Problematisch ist, dass auch Daten erfasst werden, die auf den religiösen Hintergrund eines Reisenden schließen lassen, wie etwa das gewählte Essen an Bord. Laut dem Abkommen dürfen solche Daten nur in Einzelfällen geprüft werden. Es dürfen also keine Profile zur Rasterfahndung erstellt werden, außerdem müssen diese Daten bereits nach 30 Tagen gelöscht werden. Neben solchen sensiblen Daten werden die restlichen Daten nach sechs Monaten „depersonalisiert“, das heißt, sie werden von den Unterlagen über Namen, Adresse etc. getrennt. Unklar bleibt aber, wie sämtliche Löschungen über einen erlaubten Speicherungszeitraum von insgesamt 15 Jahren überhaupt überprüft werden können.

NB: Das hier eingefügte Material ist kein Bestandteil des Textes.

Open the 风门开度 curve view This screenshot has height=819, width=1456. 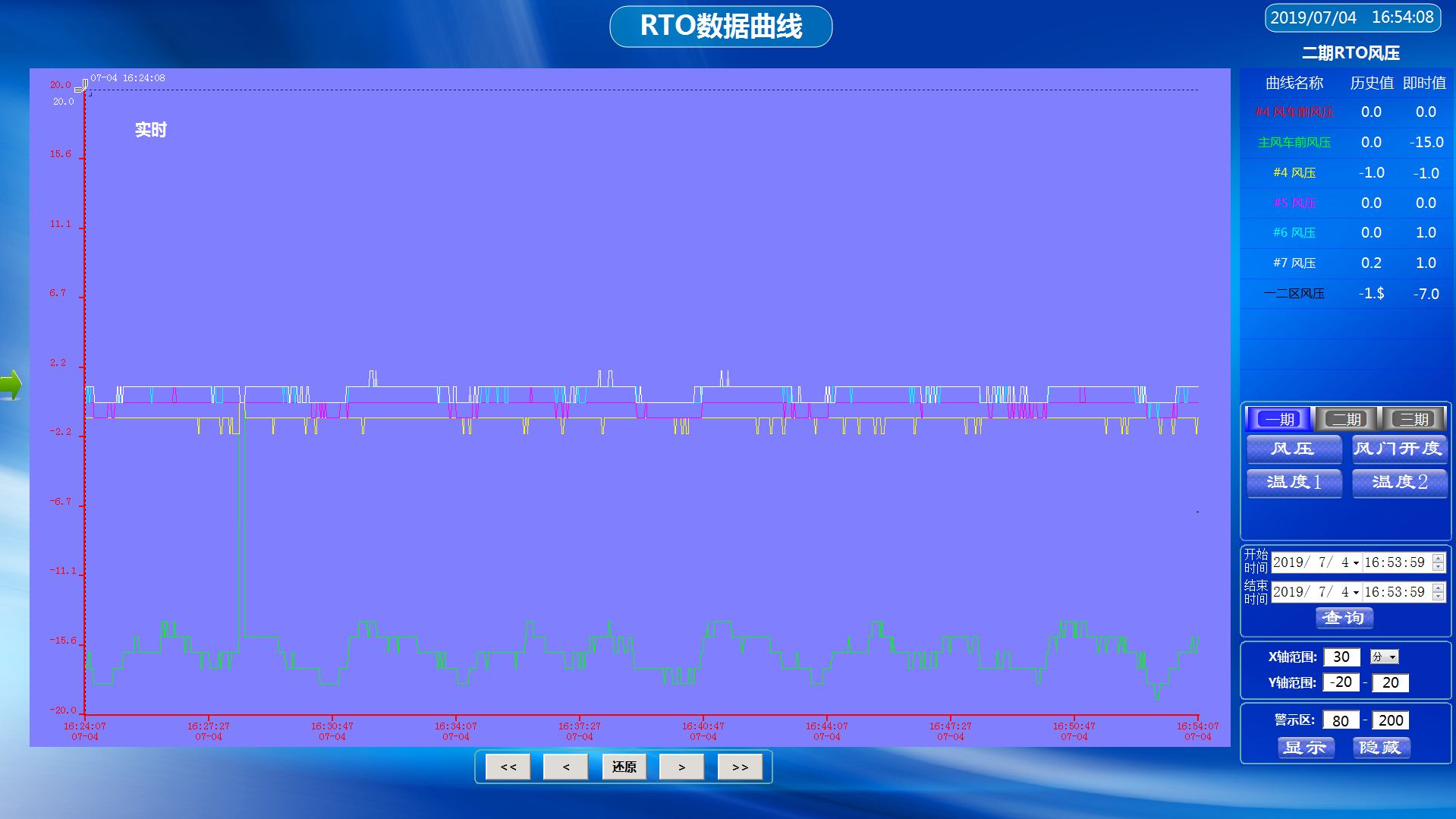tap(1398, 449)
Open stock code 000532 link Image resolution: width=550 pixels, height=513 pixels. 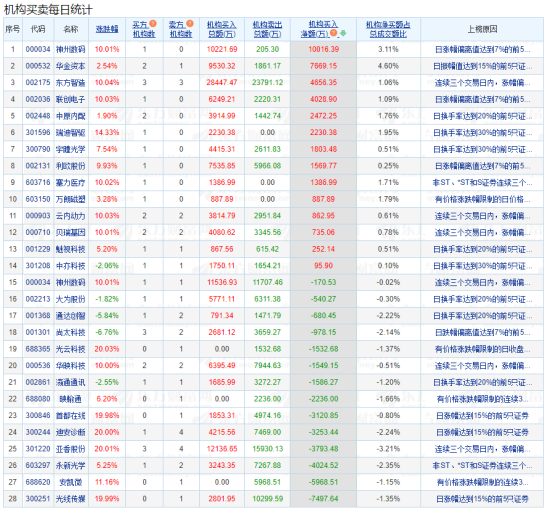38,66
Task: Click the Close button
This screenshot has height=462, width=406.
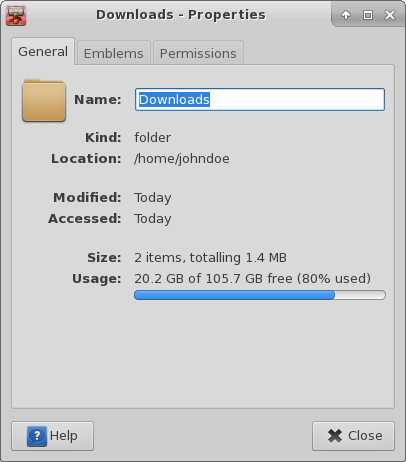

Der grüne Abgeordnete Jan Philipp Albrecht spricht von einem weiteren „Schritt in den Überwachungsstaat“. Das EU-Parlament habe die Chance nicht genutzt, „die langjährige und anlasslose Rasterfahndung und Vorratsdatenspeicherung aller US-Reisenden zu stoppen“. Der US-Botschafter in Brüssel, William E- Kennard, zeigte sich hingegen erleichtert. Die Fluggastdaten hätten in der Vergangenheit bereits mehrfach wichtige Hinweise auf Terroristen geliefert.

Insgesamt müssen bei jedem Flug 19 Datensätze aus dem Passagiernamensregister (PNR) weitergegeben werden. Es sind dies der Buchungscode, das Datum der Buchung bzw. der Ausstellung des Flugscheins, das Datum bzw. Daten des geplanten Flugs, der Name, verfügbare Vielflieger- und Bonus-Daten, andere Namen in dem PNR-Datensatz, sämtliche verfügbaren Kontaktinformationen, sämtliche verfügbaren Zahlungs- und Abrechnungsinformationen, die Reiseroute, das Reisebüro, Code-Sharing-Informationen, Informationen über Buchungsteilung, der Reisestatus des Fluggastes, Flugscheininformationen, sämtliche Informationen zum Gepäck, die Sitzplatznummer, allgemeine Eintragungen, die erweiterte Datenerhebung von Flugzeugpassagieren (Advanced Passenger Information System, APIS) und die Historie aller Änderungen.

Entschädigung bei Flughafenstreiks

Zumindest eine positive Nachricht für Flugpassagiere gab es am Donnerstag auch: Künftig müssen Flugreisende auch wegen erheblicher Verspätungen durch Streiks auf Flughäfen entschädigt werden. Laut einem Urteil des Europäischen Gerichtshofs müssen Airlines bis zu 600 Euro an Betroffene zahlen. Die Fluglinien können dafür im Anschluss die Streikverantwortlichen haftbar machen.

Auf einen Blick

Fluggastdatenabkommen. Die Übermittlung von Daten über Flugreisende an das US-Heimatschutzministerium wird auf eine neue rechtliche Basis gestellt. Das EU-Parlament hat dem Abkommen mit den USA zugestimmt. Künftig können die Daten in den USA 15 Jahre lang gespeichert werden. Sensible Daten, wie Hinweise auf die Religionszugehörigkeit, müssen nach 30 Tagen gelöscht werden.